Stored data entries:
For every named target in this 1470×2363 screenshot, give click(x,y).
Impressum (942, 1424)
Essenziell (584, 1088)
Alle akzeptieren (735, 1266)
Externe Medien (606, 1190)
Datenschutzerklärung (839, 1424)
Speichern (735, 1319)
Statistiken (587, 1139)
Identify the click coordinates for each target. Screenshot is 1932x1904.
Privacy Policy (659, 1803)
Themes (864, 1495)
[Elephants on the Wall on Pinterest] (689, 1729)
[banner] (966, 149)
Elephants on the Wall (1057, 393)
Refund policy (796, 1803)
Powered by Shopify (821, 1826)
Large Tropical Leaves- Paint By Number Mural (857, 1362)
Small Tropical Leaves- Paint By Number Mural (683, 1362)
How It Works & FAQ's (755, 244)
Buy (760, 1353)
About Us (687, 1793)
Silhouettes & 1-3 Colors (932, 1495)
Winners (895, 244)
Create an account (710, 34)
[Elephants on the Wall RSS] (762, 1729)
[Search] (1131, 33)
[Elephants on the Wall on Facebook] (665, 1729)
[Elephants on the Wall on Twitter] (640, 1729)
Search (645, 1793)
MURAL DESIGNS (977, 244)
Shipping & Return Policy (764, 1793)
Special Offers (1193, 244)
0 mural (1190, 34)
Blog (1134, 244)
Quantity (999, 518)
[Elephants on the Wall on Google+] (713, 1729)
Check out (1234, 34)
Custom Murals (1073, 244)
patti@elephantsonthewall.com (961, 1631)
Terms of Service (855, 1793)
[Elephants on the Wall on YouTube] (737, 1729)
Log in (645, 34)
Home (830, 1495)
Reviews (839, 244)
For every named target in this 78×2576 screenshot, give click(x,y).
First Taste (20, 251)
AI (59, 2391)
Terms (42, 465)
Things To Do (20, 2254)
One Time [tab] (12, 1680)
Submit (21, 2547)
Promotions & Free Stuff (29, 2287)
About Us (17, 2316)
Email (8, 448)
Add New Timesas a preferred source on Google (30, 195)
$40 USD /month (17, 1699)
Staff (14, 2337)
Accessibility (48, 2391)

[Aim of the task]
Reproduce exactly every line between the line with "Things To Do (20, 2254)" and the last line of the records above, both included.

[Expected output]
Things To Do (20, 2254)
One Time [tab] (12, 1680)
Submit (21, 2547)
Promotions & Free Stuff (29, 2287)
About Us (17, 2316)
Email (8, 448)
Add New Timesas a preferred source on Google (30, 195)
$40 USD /month (17, 1699)
Staff (14, 2337)
Accessibility (48, 2391)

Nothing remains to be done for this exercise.